**Task data**.
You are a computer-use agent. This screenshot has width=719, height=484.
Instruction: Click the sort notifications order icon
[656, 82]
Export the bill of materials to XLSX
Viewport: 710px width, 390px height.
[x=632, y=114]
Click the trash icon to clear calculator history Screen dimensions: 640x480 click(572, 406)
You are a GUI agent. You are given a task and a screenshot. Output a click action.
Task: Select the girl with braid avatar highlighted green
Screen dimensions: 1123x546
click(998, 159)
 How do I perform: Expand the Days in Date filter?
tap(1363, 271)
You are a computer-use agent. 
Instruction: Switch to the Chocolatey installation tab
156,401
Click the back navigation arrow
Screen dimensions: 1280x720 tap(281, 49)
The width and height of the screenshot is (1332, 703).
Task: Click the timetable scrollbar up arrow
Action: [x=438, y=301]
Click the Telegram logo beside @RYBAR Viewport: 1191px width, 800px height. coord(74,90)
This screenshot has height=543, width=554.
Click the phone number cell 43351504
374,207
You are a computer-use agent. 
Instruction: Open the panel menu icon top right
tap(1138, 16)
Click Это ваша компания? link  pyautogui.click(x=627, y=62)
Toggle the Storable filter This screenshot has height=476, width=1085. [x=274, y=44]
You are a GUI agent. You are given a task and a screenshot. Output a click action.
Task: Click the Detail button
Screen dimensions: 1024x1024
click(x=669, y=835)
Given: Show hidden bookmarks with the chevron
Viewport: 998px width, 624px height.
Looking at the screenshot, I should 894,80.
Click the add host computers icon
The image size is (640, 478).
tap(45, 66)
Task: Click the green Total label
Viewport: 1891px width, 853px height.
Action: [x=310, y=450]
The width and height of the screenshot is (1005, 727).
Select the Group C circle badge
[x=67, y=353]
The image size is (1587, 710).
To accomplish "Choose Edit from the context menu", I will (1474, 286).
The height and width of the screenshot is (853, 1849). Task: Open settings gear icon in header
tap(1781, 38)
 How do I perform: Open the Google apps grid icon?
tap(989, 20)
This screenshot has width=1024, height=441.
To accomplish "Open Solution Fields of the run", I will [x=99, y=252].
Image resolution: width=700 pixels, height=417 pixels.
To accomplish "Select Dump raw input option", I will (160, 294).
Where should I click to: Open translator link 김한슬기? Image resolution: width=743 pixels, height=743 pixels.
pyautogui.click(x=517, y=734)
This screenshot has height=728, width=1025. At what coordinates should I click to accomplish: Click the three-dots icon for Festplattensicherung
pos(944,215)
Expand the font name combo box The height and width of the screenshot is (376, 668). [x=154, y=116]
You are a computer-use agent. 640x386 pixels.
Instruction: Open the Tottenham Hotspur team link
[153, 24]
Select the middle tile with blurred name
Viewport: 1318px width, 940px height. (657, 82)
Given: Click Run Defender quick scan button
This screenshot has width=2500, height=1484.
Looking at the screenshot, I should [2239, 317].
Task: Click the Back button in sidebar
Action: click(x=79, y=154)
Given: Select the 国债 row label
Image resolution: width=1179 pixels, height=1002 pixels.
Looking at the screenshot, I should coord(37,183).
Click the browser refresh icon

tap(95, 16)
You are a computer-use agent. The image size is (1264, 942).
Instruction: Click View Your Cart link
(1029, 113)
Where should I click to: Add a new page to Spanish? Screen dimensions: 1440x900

**Task**.
Every line of the material that includes the word "label" needs to be copied.

**Task output**.
Task: Click the green Total label
Given: Select the 国债 row label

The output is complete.